Supplied passage:
========

Imagine a pig-tailed yellow girl in the 70’s full of energy and attitude living with a single mother who was as quiet as mouse even in the middle of chaos. Now imagine that kid getting picked up every Sunday by her great aunt to attend church. This buck-wild kid would be dolled up, hair combed, face wiped shiny as a nickle, and placed into the cutest dresses with tight shoes to visit the small community church. She loved going to church and loved being around the kids who did not cuss, who did not start fights, and who did not smell like a bunch of funky monkeys (because we played hard)! She ran out of the house without hesitation because she had long stopped attending weekly services with her daddy when her parents divorced. She welcomed the time at church especially because they always went to Wyatt’s Cafeteria after church. She loved hearing the Mexican waitress come by saying, “Coffee, tea, wata? Coffee, tea, wata?”
Well, for whatever reason, her mother told the great aunt that she would take her to church the next Sunday and that she did not need to come by and pick her up for service. Just as she always did, she hopped up without her mother’s help on Sunday morning and began getting dressed. She was so excited to
be like the other kids and have her mama walk in like the other ladies in her pretty dress and shoes, that she did not realize her mother was not getting dressed. She had not even thought about the fact that her mother did not wear dresses, at all. She surely did not consider that her mother would never wear a big pretty hat because she had a lot of hair on her head that would not allow for the hat to sit properly. All she thought about was them going to church together.

========

Supplied material:
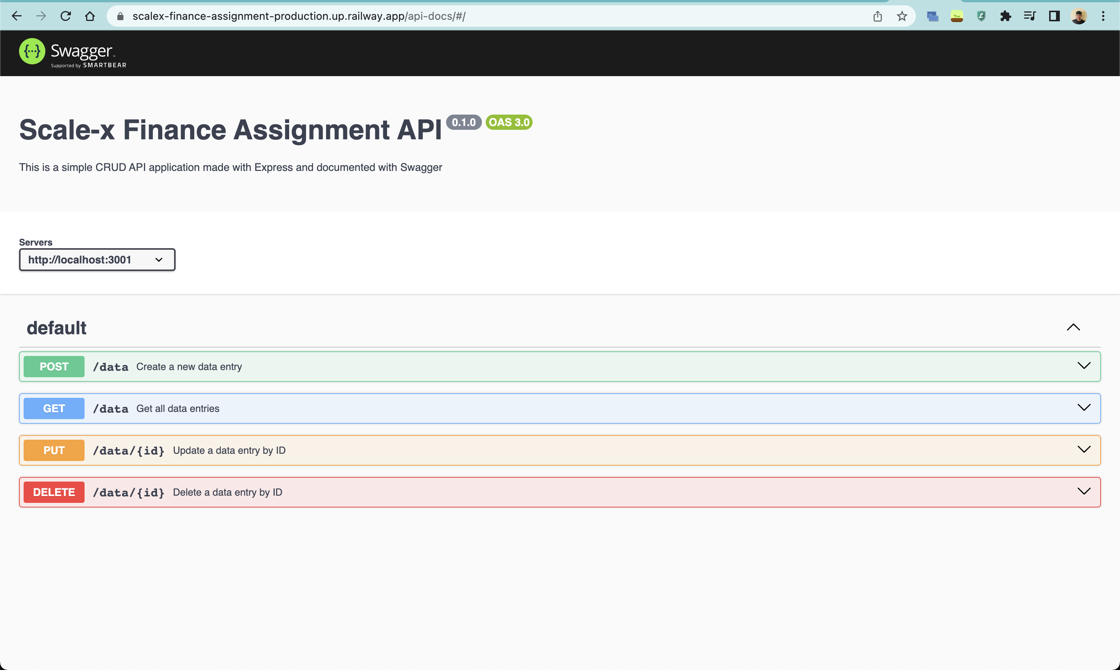Click the share page icon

========

What to work on:
**a)** Reproduce word for word everything in the passage about Sunday church from "Well, for whatever" down to "to church together.".
**b)** In the passage about Sunday church, where did they always go after the service?

Answers in order:
**a)**
Well, for whatever reason, her mother told the great aunt that she would take her to church the next Sunday and that she did not need to come by and pick her up for service. Just as she always did, she hopped up without her mother’s help on Sunday morning and began getting dressed. She was so excited to
be like the other kids and have her mama walk in like the other ladies in her pretty dress and shoes, that she did not realize her mother was not getting dressed. She had not even thought about the fact that her mother did not wear dresses, at all. She surely did not consider that her mother would never wear a big pretty hat because she had a lot of hair on her head that would not allow for the hat to sit properly. All she thought about was them going to church together.

**b)** They always went to Wyatt’s Cafeteria.